Exercise brief: Scan the entries for lines with the word "will", then copy those lines.

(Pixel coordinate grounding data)

_ _ _

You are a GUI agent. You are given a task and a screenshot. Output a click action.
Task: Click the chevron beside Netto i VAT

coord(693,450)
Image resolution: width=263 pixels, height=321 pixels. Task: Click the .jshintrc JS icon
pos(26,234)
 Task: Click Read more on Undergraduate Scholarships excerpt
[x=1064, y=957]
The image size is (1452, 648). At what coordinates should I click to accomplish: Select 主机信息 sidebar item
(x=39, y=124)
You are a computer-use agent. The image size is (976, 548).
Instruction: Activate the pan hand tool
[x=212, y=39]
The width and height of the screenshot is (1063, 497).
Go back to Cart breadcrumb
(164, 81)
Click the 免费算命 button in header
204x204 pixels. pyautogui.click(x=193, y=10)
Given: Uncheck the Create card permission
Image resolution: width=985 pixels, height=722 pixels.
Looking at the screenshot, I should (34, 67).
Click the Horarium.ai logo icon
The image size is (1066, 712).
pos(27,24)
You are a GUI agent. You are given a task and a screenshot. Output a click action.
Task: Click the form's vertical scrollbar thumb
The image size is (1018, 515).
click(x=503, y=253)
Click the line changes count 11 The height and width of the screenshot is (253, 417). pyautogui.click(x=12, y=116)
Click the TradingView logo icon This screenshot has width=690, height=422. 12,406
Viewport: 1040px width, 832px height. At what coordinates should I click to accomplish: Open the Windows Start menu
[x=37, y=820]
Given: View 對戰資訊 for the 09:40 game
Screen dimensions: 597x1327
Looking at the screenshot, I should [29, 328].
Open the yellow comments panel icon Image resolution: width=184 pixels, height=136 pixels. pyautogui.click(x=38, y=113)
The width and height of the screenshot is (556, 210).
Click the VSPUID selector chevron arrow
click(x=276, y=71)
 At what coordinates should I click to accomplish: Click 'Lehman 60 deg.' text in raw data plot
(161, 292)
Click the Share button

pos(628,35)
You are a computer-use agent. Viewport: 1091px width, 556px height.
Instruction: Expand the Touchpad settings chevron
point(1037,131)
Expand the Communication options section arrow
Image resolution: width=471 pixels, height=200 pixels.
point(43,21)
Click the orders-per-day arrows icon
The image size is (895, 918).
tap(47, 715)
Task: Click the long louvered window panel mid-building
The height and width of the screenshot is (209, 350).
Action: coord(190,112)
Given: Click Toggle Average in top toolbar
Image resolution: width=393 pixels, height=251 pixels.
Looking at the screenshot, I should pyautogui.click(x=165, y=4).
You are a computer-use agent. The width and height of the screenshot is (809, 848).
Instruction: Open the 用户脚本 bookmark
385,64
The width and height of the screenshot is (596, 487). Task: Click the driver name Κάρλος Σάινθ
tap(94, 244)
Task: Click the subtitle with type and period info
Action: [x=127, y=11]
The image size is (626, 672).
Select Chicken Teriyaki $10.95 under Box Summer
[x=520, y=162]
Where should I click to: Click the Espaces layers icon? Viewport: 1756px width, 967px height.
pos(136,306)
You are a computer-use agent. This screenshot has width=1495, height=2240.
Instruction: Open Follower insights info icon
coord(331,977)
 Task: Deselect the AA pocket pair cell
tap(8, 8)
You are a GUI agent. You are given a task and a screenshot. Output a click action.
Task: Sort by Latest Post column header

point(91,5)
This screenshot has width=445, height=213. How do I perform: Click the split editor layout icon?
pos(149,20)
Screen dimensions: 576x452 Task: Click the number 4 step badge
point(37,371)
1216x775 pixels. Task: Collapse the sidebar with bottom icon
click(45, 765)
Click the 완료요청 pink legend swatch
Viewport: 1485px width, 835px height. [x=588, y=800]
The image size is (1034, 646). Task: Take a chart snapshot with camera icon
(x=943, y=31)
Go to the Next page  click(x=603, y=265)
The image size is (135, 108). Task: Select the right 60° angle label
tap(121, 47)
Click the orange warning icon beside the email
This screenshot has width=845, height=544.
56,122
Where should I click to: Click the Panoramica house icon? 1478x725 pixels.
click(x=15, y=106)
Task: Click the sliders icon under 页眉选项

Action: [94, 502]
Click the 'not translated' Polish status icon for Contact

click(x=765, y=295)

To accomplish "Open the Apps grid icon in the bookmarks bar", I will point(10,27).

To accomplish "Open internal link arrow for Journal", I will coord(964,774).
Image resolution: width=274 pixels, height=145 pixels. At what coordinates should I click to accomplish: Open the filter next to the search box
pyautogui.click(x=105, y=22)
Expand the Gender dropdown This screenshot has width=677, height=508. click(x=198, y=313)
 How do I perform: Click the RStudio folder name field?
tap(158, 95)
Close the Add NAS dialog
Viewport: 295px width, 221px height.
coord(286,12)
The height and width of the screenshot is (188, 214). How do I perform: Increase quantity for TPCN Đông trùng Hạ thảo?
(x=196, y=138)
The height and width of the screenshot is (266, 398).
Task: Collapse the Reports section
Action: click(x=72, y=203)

_ _ _

Response below:
To accomplish "Open the Apps grid icon in the bookmarks bar", I will point(10,27).
To accomplish "Open internal link arrow for Journal", I will coord(964,774).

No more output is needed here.